Thursday, April 13, 2006

Holy Thursday

Today was the first day of the Easter Triduum, aka the Choral Marathon Extravaganza for those of us in the choir. Holy Thursday is the Mass of the Lord's Supper. The gospel reading is from John 13, where Jesus washes the disciples feet and commands them to serve each other likewise. After the homily follows the foot-washing; at Incarnation, the RCIA candidates/catechumens and sponsors, along with the priests, wash whoever wants their feet washed, and other people can take over the foot-washing if they wish. It's sweet to see couples and families wash each other's feet. (I didn't know until after a couple of Easters that it's traditional, and probably more liturgically correct, for the priest to wash the feet of twelve men, but I don't quite understand why it would have to be that way.) Because I was singing, because Justin and I couldn't see each other, because I was under the impression (rather correct) that he was uneasy about public foot-washing, we didn't wash each other's feet. But maybe next year, or after that.

The other beautiful thing about the Holy Thursday mass is the procession of the holy sacrament from the church to the chapel. The choir walks down a hallway lit with candles and sings "Pange Lingua," and there's a really pretty harmony that the sopranos do. Spine-tingling.
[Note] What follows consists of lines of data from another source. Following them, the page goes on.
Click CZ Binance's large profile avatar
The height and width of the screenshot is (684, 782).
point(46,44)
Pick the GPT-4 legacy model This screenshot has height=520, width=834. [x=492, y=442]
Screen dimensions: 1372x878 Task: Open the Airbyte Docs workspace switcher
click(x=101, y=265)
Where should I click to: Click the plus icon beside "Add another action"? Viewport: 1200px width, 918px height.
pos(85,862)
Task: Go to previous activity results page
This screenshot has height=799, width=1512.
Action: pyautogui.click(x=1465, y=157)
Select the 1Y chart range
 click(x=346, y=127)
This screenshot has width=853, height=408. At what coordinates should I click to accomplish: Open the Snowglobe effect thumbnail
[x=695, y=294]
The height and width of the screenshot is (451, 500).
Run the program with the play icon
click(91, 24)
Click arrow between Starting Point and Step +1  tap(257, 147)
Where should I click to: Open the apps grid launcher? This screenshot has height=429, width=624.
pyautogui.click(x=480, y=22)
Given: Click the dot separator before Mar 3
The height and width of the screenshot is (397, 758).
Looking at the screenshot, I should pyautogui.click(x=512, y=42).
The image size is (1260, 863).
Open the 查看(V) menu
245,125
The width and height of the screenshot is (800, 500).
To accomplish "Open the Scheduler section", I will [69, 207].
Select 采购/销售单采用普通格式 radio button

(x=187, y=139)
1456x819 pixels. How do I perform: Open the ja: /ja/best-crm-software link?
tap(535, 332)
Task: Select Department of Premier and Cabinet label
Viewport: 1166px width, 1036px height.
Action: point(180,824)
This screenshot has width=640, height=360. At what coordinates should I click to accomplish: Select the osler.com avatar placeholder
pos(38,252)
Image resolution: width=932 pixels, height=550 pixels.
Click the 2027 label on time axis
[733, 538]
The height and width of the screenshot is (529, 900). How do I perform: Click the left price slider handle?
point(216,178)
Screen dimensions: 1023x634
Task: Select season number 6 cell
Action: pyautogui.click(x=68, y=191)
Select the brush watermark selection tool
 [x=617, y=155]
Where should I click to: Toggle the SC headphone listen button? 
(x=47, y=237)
We sing it at Corpus Christi too (as I wrote back in May), but it's so much more moving after dark.

There was an article in the Washington Post a couple of weeks ago about the resurgence of the foot-washing ritual in some Protestant denominations. I've never seen it except in the Catholic Church. I wonder now, especially since Jesus says explicitly in the Gospel that he has done it as an example so that the disciples do likewise, why Protestants don't do it more often. Why is that? Is it just because feet are icky, or is there some kind of theological explanation? (This isn't a belligerant question. I never really thought about it before I was Catholic, and now I don't know why it didn't cross my mind.)